• **Item-finding entries**

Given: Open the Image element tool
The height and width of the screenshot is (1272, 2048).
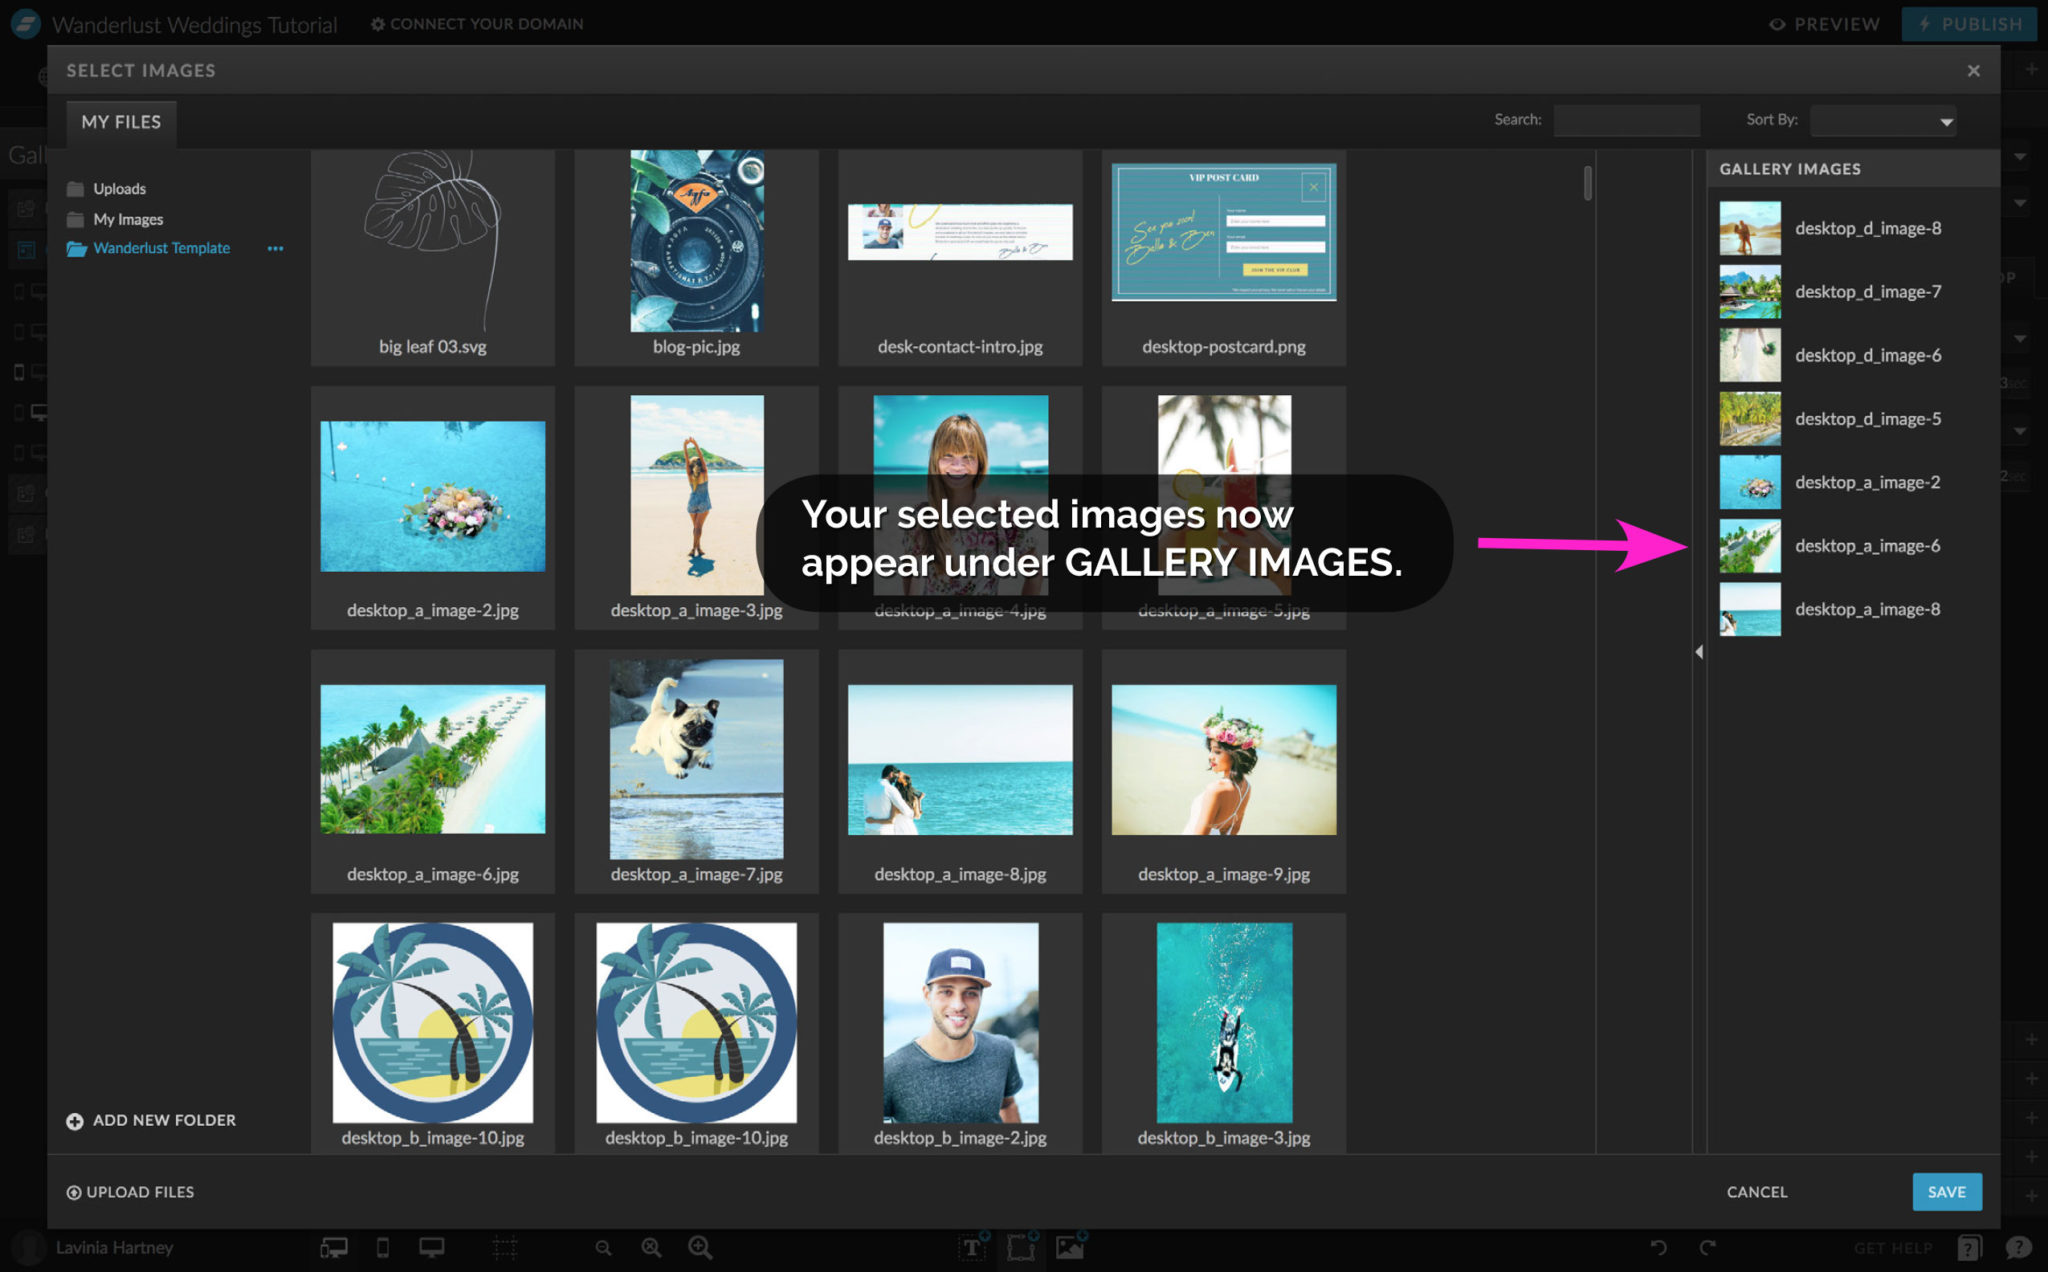Looking at the screenshot, I should coord(1072,1247).
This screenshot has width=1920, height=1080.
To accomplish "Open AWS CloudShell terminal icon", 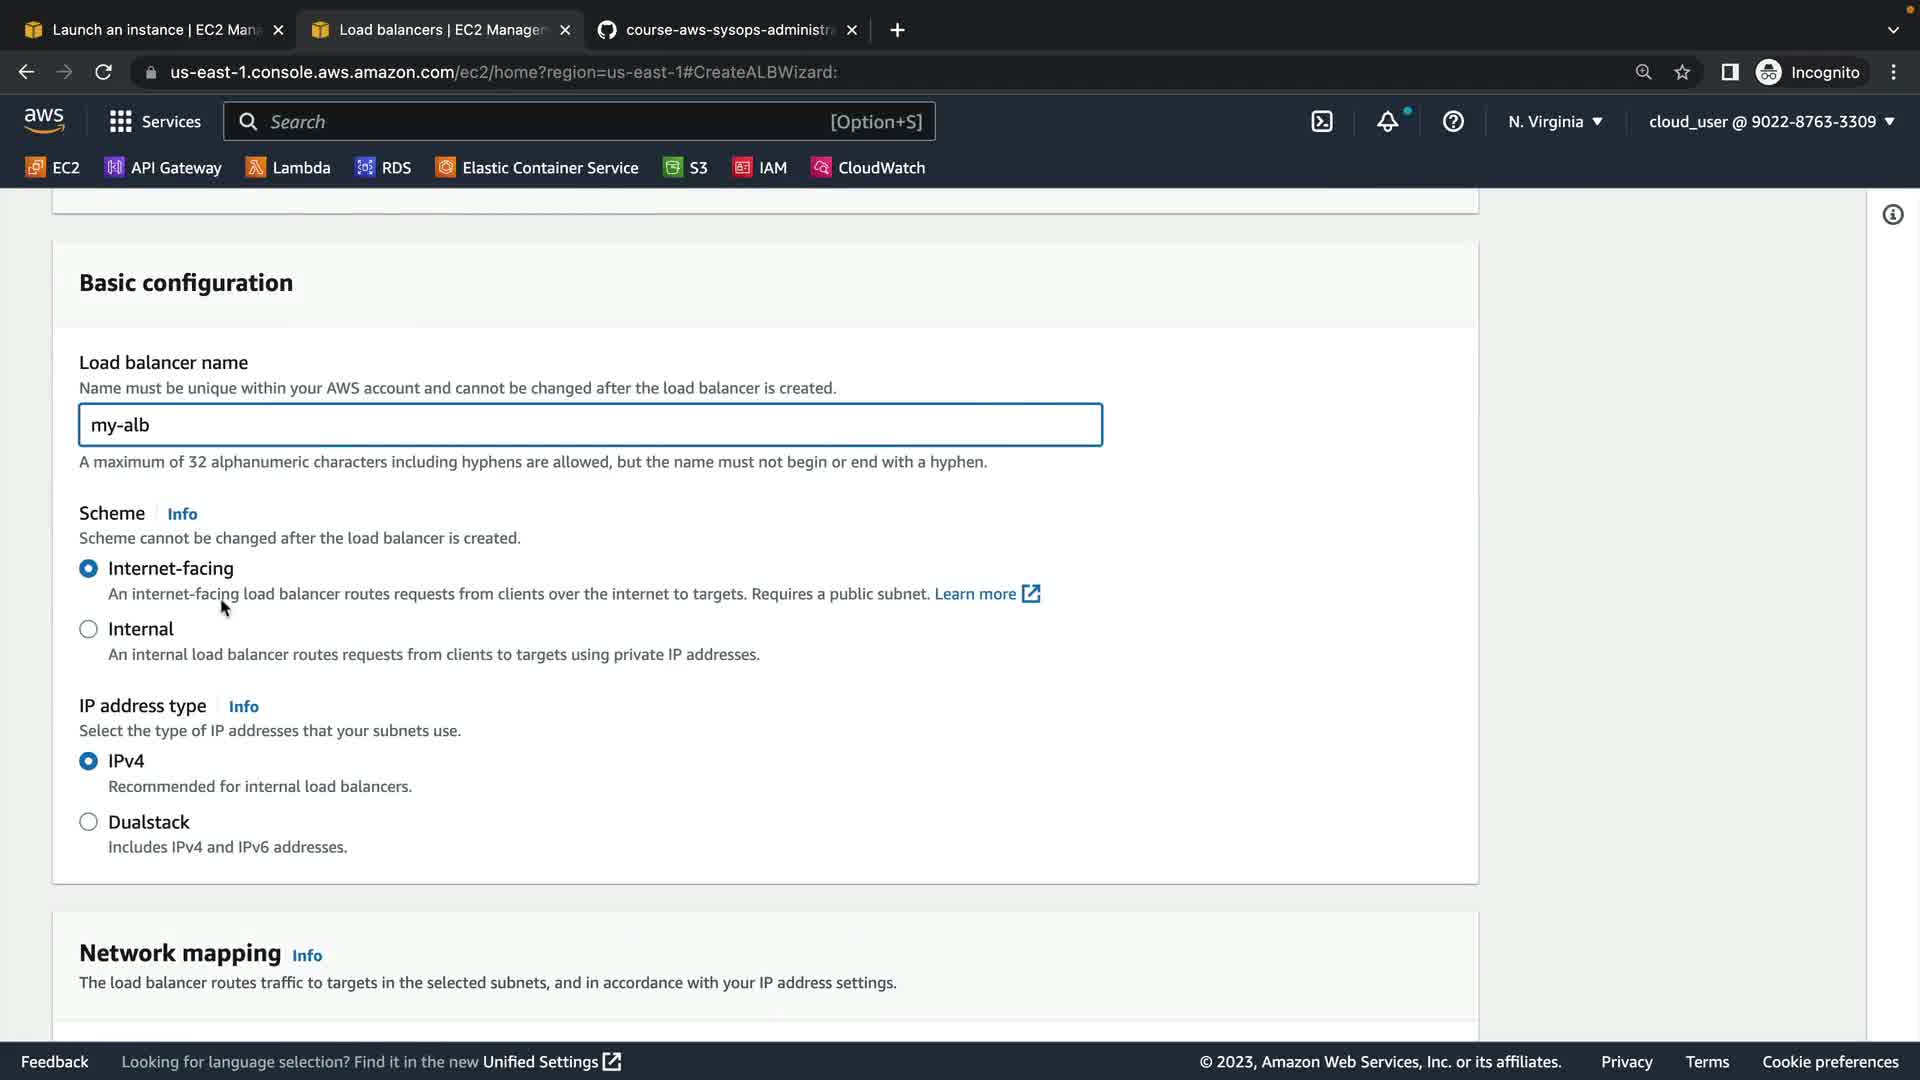I will tap(1322, 122).
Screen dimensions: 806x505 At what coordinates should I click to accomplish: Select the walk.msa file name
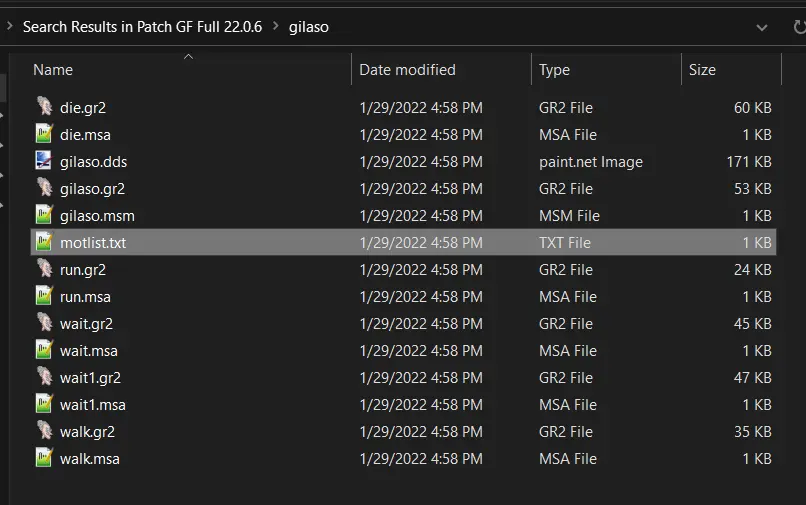(x=90, y=458)
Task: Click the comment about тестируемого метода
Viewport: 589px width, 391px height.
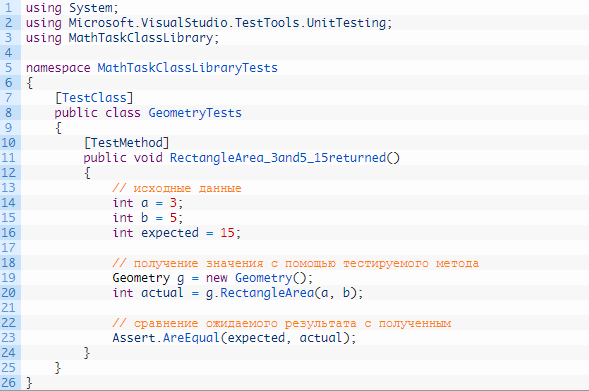Action: 296,263
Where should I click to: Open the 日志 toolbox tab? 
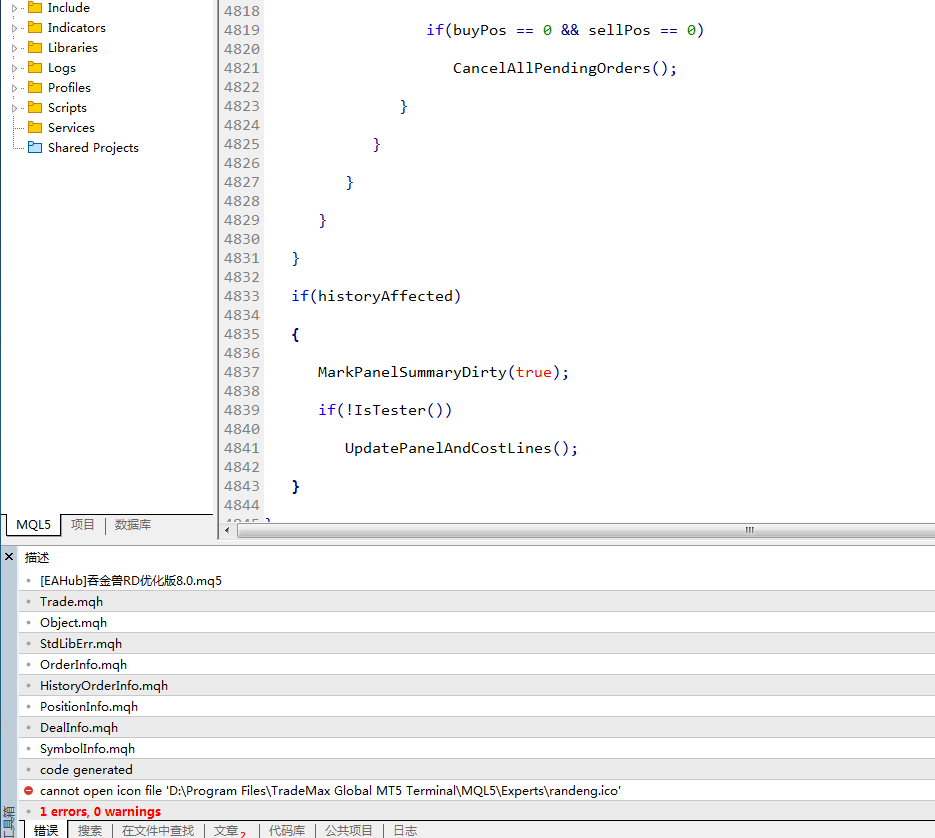(x=405, y=830)
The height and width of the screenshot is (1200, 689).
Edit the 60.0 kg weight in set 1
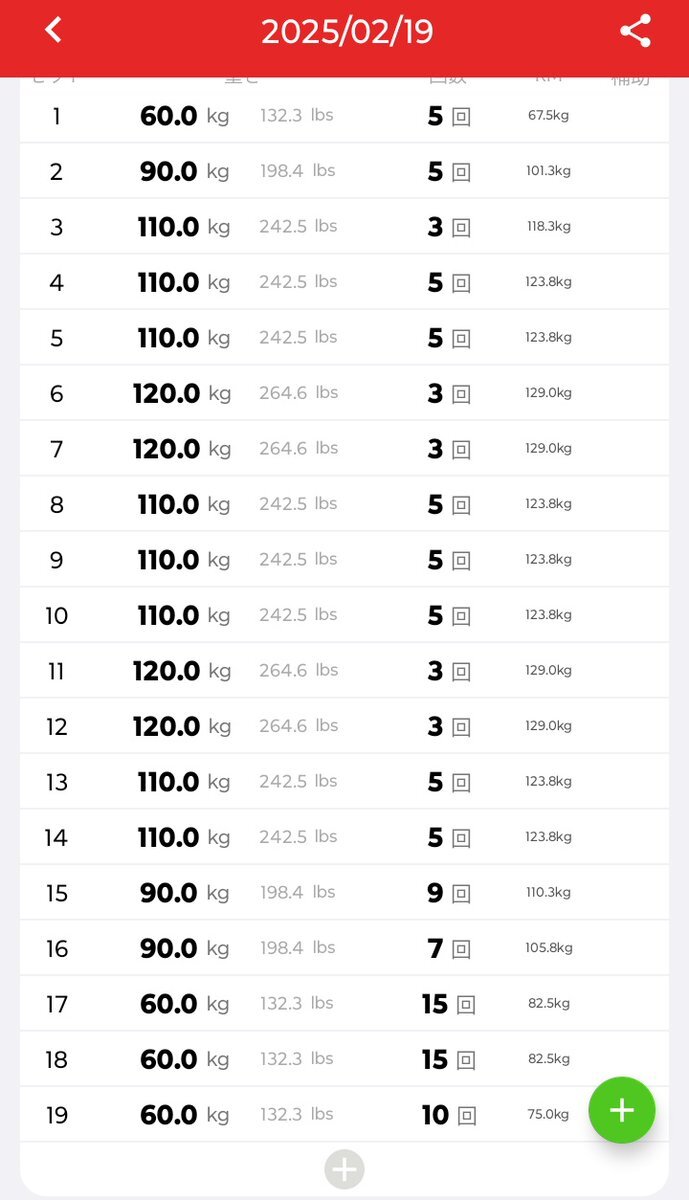click(x=168, y=116)
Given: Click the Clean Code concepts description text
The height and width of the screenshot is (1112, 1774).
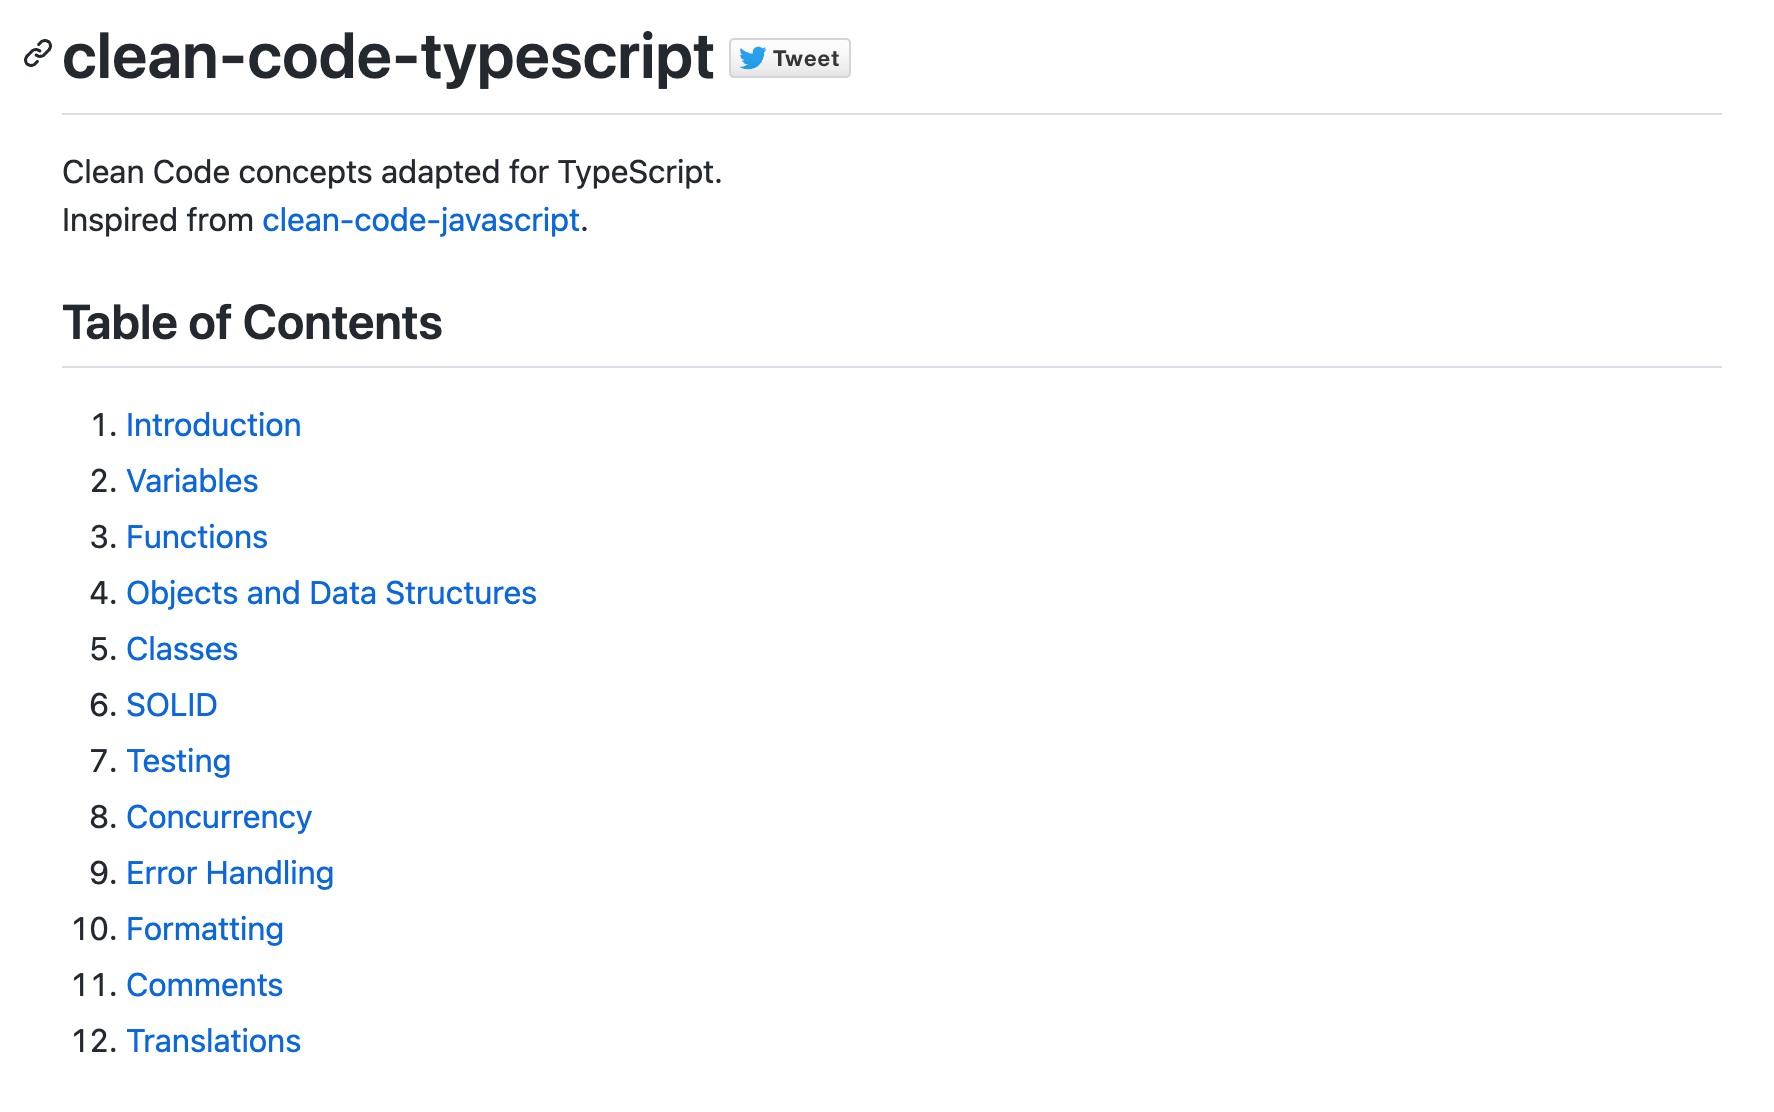Looking at the screenshot, I should pyautogui.click(x=391, y=172).
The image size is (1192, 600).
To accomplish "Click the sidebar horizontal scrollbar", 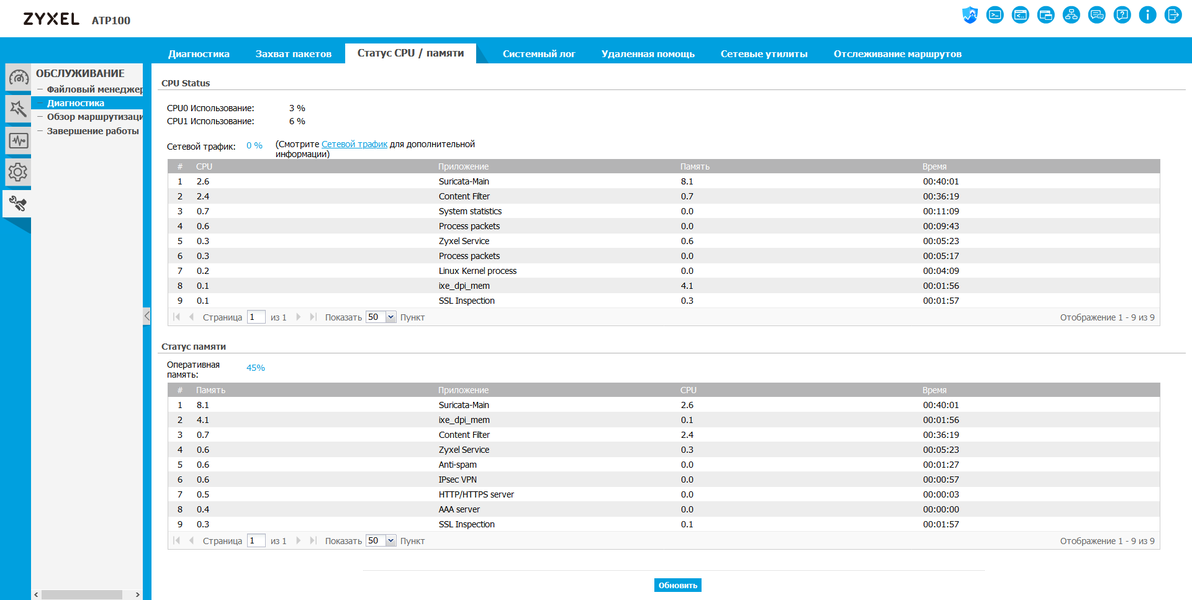I will click(81, 594).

• **Short task**
Please copy the part that opens with the line containing "Task: Click the" and closes with the line containing "should pyautogui.click(x=391, y=172).", switching "weight" to "load" and leaving everything else unchanged. Omit the pictures from your answer.

• **Problem solution**
Task: Click the comment about тестируемого метода
Viewport: 589px width, 391px height.
Action: 296,263
Where should I click to: Open the 日志 toolbox tab? 
(x=405, y=830)
The height and width of the screenshot is (1200, 689).
Edit the 60.0 kg load in set 1
click(x=168, y=116)
Given: Click the Clean Code concepts description text
The height and width of the screenshot is (1112, 1774).
Looking at the screenshot, I should pyautogui.click(x=391, y=172).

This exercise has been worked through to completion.